Intelligence On Open Source?

The rise of business intelligence and business analytics to increase corporate performance and boost profits by crunching the behavior patterns of millions of consumers at a time, has spurred interest in super-large data-warehouses.
Nearly 15 petabytes of data are created every day, eight times more than the information in all the libraries in the U.S. Keep in mind that every web 2.0 company is ultimately a database company (Amazon, EBay, YouTube, Facebook, Yahoo, Google...)
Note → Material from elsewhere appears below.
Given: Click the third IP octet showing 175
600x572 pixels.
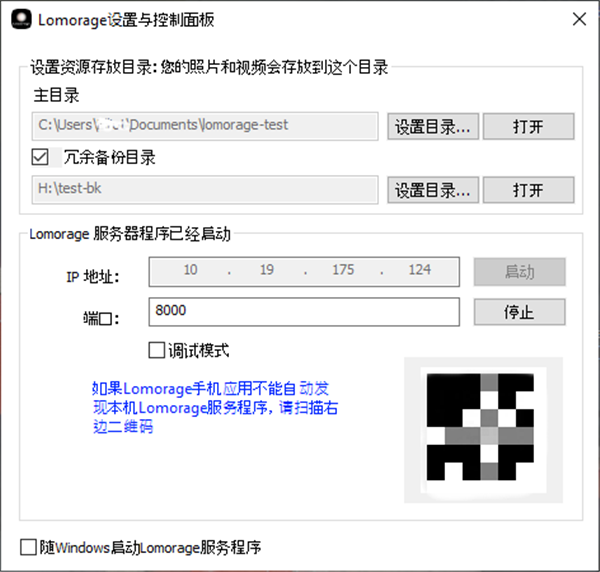Looking at the screenshot, I should tap(343, 271).
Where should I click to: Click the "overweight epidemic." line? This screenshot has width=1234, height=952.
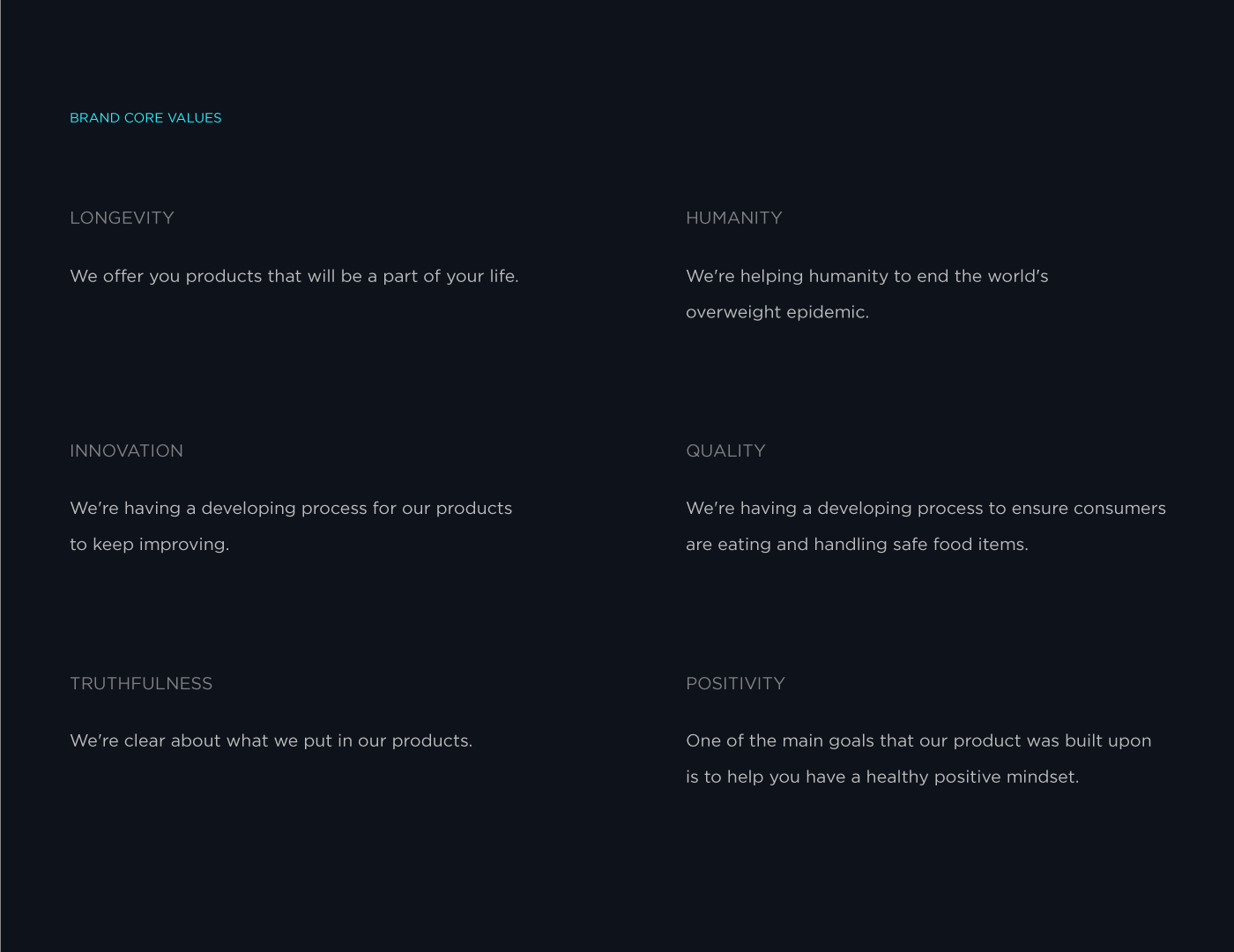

  • EBay Inc. reportedly operates databases that process 10 billion records per day and are also able to do deep business analysis. They collectively store more than 6 petabytes of data.
  • National Energy Research Scientific Computing Center, archives include 3.5 petabytes of atomic energy research data.
  • The World Data Centre for Climate in Hamburg, Germany, which has 220 terabytes of data
  • Internal Revenue Service's data warehouse is sized at about 150 terabytes.
  • Yahoo, Google, Facebook all run data-warehouses in petabytes !.
But did you know that...
  • The world's single-largest datawarehouse(Yahoo Inc.) (2 petabytes in size) runs a free and opensource engine (PostgreSQL) ?
  • Yahoo Inc's transactional databases are based on another free and opensource engine MySQL running on a free and opensource operationg system (FreeBSD)?
  • Facebook is running on 1,800 MySQL database servers, 10,000 Web servers, and 805 Memcached servers and they are all linux based (free) servers ?
  • Google's superfast search engine is based on free and opensource MySQL running on low cost PC's networked together into a grid?
  • YouTube's one billion views per day engine is based on free and opensource database engine, MySQL?
The reason behind this move cannot be far fetched, (Total Cost of Ownership !!!)

In order for a business to make solid intelligent decisions, it needs large amount of data from various sources, which traditionally would trigger the need for a large data-warehouse on supercomputers, however these products in the market are super-expensive, these often throw the ROI for such intensions out of consideration.

  • Not only are the hardware needed for such initiative expensive, but the software pricing from the big vendors are huge !!
  • The fact that such pricing are usually proportional to the processing power of the hardware futher jeopardizes the business case.

Little wonder that companies with the largest amount of data around the world have had to be innovative enough to come up with counter-measures (lets just say alternatives !!)
Their answer to this challenge, total elimination; totally eliminate the super-expensive supercomputers and the super-expensive software.

Their approach:
  • Deploy a large number of small computers to form a grid or cluster.
  • Use free and open-source databases (its usually the component that costs the most) get support on bug-fixes via public forums.
  • Use highly redundant and cheap commodity components (added capacity becomes a low incremental cost)
  • Manage the cluster (grid) as a single unit (minimal amout of human resources needed to keep the solution up and running)